The three folders should be run in the following order: initial_upload -> data_cleaning -> model_datasets
The order of which files are run within the "initial_upload" and "data_cleaning" foler most likely does not matter. The only ordering that is important for the "model_datasets" folder is that "all_muni_joins.sql" and "municipality.sql" are run last within the folder.
The three folders solve the following purposes:
- initial_upload: uploads the various data files (of varying formats!) into a single Postgres database upon which we can further manipulate
- data_cleaning: correctly types variables within tables, cleans up mis-coded/inconsistently-coded data, and translates variable names to English
- model_datasets: aggregates data from across the database to generate tables that our models were ultimately built off of, primarily the table created by "municipality.sql"
Once the following 3 folders are run, go ahead and analyze!
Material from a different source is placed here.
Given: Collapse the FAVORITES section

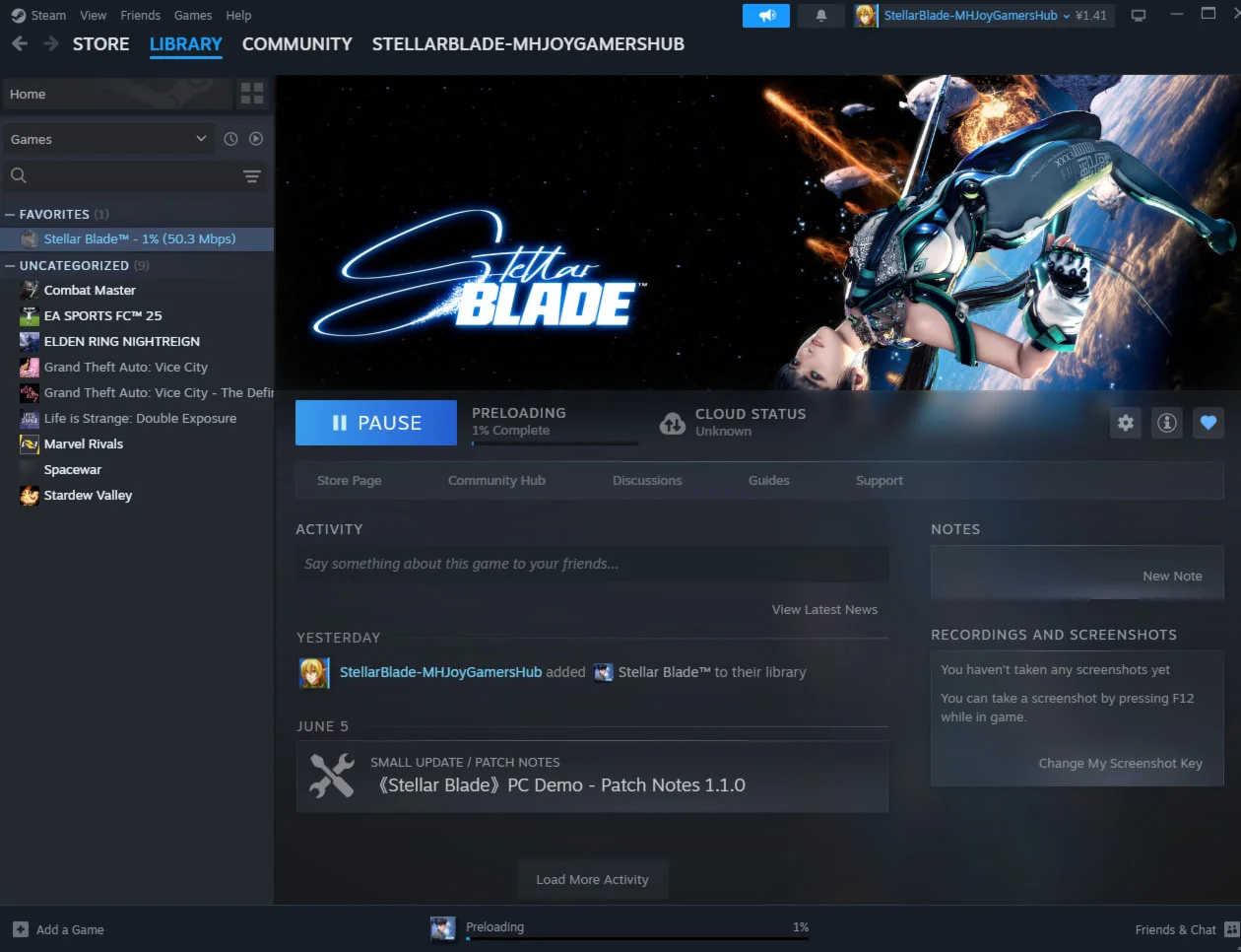Looking at the screenshot, I should tap(8, 214).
Our analysis is split into 4 levels of granularity, in order from most granular to least granular, each with their own folder:
- Individual level
- Locality level
- Municipality level
- State level
- Country level
Each of those folders contains up to two folders, one for modeling and one for exploratory analysis. Their purposes should be self-explanatory.
Additional documentation can be found in the individual folders. Furthermore data dictionaries can be found in the "data_dicts" folder.